This past week we finished winter break only to go back to school for two days and break for the weekend. Its sort of a nice schedule, especially for the Peace Corps Volunteer. Before break we have observation and selection of our teachers then winter break, and then we come back for a couple days to begin our teaching in a easy, 2 day, kind of way.
However, this Friday I wasn't reflecting on how good it was to finally be teaching. And I wasn't reflecting upon the fact that finally, after so many months of training and so many more months of waiting, I was doing what I had applied to. Rather I was reflecting on my mood and the fact that I was sort of bummed to be here.
For TEFLs in Peace Corps Azerbaijan we don't have our own classes for two years. Rather we work with other teachers and co-teach our classes. The point (and one of my favorite points) of TEFL PCAZB is not just to teach students, but to develop current teachers and help them utilize more effective teaching methodologies. Thus, we must be working in cooperation with the teachers instead of simply usurping their role in the classroom.

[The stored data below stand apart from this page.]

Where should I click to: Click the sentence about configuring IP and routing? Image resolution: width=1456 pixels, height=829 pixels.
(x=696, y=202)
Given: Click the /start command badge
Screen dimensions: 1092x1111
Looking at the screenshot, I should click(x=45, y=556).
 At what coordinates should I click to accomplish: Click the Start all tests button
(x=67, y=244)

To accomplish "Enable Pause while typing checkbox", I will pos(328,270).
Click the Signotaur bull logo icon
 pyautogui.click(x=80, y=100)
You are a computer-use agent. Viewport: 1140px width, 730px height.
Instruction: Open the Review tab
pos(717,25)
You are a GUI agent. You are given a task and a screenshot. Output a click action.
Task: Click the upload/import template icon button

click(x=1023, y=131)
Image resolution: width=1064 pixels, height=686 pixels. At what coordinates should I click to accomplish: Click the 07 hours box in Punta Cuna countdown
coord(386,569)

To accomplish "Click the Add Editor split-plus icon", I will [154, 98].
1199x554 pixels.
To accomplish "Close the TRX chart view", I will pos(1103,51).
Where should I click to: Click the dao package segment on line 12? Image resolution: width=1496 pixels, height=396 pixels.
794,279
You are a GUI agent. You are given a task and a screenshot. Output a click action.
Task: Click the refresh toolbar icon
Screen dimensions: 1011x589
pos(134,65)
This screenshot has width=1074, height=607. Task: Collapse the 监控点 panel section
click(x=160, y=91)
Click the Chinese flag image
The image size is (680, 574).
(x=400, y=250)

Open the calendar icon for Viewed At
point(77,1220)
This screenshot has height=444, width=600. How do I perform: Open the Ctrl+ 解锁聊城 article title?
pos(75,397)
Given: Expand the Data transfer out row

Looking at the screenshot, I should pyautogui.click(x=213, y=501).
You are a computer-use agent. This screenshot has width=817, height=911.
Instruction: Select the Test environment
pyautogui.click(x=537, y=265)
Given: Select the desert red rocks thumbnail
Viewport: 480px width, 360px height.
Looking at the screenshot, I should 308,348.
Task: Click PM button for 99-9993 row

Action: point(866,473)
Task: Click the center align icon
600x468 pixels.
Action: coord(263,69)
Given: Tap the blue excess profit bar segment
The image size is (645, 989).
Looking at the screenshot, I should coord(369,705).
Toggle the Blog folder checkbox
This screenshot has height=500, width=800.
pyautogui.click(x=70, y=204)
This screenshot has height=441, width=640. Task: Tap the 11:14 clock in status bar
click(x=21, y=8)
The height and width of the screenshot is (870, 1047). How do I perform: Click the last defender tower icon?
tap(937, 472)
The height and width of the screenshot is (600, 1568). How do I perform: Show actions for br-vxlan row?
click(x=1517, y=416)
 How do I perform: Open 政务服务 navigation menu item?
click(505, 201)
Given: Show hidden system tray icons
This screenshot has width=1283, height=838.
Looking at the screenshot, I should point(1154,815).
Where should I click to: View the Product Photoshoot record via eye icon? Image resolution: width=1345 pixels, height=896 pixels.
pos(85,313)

There are a ton of things that could be done differently immediately to have a more productive learning space, but the objectives of TEFL PCAZB isn't designed to promote that. Success isn't leaving out a worthless activity in the textbook or using a new teaching technique in the classroom; success is your teacher counterpart suggesting to leave out what is now realized to be a worthless activity or to suggest a new teaching technique s/he has learned or created.
And, as I realized on Friday, that is going to take a lot of time and work. I'm not just dealing with malfunctioning teaching robots I'm dealing with real people who need time to absorb and time to digest what is new. Change isn't going to happen instantly but they would take time, and they would take very real work, and that sort of bummed me out.
By this point in the bum out I had roused myself out of my room onto the misty muddy streets walking towards town center. And on the way I chanced upon my friend and fellow PCV Glendene who shared with me her (re)learn of the week, to stop putting too much pressure on herself to accomplish things. And she also told me I had a package waiting at the post office. And at the post office I met a student who was so excited to say 'hello' to me. And leaving the post office I got a call from a friend who wanted to invite me to a dinner on Saturday. And then I got another call from a friend asking if I wanted to play football (soccer) on Saturday. And then I met up with my host brother and my tutor and we talked over starbucks via.
And finally, at this point, I realized that I was supposed to get out of this funk. Yeah there's work but thats what I signed up for. And to only look at the amount that has yet to be done disregards the amount that already has been done like integrating into my community.